Problem requirements:
A complete answer includes every line below with the word "agent".
====== Given information ======
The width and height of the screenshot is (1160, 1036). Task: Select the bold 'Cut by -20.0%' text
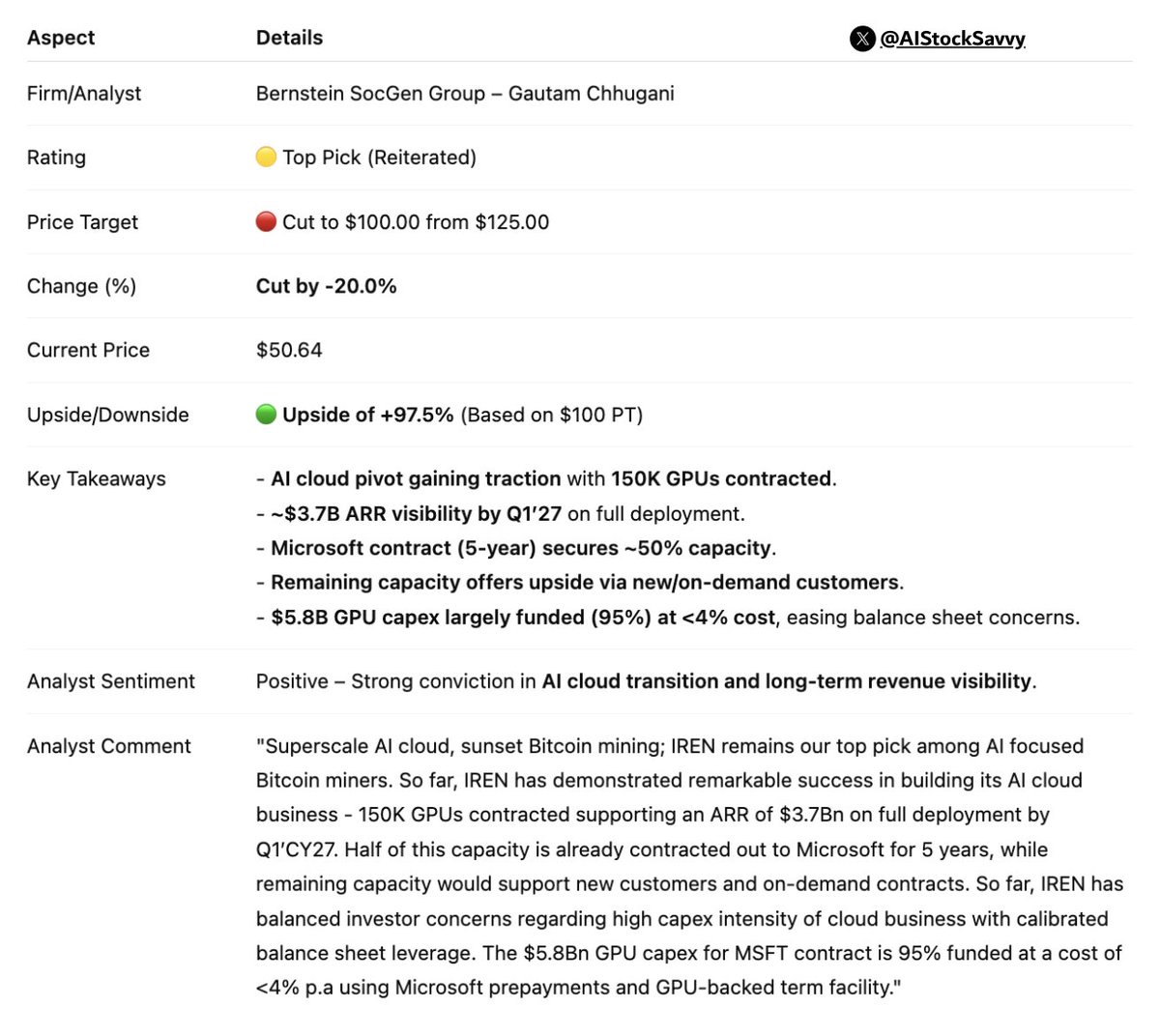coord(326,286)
======
====== Given information ======
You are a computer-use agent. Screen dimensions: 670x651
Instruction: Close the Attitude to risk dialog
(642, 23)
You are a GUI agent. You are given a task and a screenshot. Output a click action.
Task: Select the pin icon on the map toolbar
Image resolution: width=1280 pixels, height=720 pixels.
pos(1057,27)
======
Result for this exercise:
You are a computer-use agent. Screen dimensions: 670x651
You are a GUI agent. You are given a task and a screenshot. Output a click action.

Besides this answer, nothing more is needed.